** START OF Given information **

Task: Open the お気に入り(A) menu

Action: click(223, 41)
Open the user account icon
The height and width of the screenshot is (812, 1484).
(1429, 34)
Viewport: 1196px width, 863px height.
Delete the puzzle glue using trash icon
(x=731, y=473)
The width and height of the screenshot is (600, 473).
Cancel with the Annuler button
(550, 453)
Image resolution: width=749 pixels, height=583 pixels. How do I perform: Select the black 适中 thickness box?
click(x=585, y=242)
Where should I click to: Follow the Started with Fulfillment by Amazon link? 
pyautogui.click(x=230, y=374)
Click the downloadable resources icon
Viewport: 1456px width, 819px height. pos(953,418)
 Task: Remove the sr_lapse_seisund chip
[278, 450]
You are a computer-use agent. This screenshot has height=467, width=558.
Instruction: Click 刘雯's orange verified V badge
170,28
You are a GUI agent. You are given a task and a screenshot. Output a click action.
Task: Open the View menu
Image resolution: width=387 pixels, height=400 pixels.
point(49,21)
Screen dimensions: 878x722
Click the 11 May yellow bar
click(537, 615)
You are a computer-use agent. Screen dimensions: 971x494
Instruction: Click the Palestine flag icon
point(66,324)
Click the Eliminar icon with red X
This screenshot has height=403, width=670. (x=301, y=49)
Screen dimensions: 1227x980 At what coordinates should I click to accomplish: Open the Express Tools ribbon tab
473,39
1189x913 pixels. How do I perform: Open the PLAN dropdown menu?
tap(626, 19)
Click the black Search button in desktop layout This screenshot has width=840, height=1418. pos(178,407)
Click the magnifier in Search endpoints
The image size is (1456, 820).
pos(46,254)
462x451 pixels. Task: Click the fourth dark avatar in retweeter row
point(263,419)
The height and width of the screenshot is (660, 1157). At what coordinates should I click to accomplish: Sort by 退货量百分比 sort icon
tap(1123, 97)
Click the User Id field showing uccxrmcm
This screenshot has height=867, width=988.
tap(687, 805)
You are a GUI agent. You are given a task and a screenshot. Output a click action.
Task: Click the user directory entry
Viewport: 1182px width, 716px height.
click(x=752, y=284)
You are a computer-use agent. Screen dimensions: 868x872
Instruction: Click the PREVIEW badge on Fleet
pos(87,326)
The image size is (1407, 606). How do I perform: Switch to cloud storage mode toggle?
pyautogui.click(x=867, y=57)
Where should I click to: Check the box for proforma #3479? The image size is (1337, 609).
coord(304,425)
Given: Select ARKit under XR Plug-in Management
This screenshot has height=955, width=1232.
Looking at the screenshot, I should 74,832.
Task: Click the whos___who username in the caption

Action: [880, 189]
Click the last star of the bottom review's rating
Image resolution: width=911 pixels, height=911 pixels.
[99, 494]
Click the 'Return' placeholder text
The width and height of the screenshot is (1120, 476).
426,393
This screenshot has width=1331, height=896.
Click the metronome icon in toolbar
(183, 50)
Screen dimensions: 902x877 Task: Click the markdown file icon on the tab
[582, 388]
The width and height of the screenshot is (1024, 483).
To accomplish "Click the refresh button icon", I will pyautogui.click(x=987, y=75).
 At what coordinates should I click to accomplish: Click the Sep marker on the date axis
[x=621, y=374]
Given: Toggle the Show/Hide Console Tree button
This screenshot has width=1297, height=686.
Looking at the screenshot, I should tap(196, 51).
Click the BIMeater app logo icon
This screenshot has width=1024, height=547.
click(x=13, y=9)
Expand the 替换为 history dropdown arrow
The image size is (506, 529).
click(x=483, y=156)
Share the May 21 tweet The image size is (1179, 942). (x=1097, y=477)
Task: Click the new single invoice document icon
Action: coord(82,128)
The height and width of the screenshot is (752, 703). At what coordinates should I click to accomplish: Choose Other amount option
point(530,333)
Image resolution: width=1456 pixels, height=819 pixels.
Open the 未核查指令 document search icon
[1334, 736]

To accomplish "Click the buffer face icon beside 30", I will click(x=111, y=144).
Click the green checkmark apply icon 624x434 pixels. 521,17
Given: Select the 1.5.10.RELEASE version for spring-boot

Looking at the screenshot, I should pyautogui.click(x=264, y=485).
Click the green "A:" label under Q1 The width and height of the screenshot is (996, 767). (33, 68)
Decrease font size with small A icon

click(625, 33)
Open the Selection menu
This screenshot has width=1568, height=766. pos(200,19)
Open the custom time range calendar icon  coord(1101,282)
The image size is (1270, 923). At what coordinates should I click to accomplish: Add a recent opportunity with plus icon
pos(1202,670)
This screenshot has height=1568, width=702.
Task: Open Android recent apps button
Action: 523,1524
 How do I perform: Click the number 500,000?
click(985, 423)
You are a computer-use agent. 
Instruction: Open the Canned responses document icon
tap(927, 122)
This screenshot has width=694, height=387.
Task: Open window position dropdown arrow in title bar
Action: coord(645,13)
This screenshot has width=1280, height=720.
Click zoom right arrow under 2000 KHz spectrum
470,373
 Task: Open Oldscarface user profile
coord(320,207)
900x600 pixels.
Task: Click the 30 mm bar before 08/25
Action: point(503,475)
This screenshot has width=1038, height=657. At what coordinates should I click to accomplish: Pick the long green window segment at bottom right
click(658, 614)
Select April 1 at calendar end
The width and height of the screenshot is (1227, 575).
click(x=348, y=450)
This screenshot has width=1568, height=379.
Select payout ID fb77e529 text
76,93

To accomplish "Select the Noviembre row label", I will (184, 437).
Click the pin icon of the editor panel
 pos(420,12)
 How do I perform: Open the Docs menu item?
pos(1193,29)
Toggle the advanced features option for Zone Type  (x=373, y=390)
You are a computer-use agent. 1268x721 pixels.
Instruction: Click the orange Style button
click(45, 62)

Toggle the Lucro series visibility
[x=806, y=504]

** END OF Given information **

[Requirements] Copy out each line of the records that contains the word "green".

[Full response]
Click the green checkmark apply icon 624x434 pixels. 521,17
Click the green "A:" label under Q1 The width and height of the screenshot is (996, 767). (33, 68)
This screenshot has width=1038, height=657. At what coordinates should I click to accomplish: Pick the long green window segment at bottom right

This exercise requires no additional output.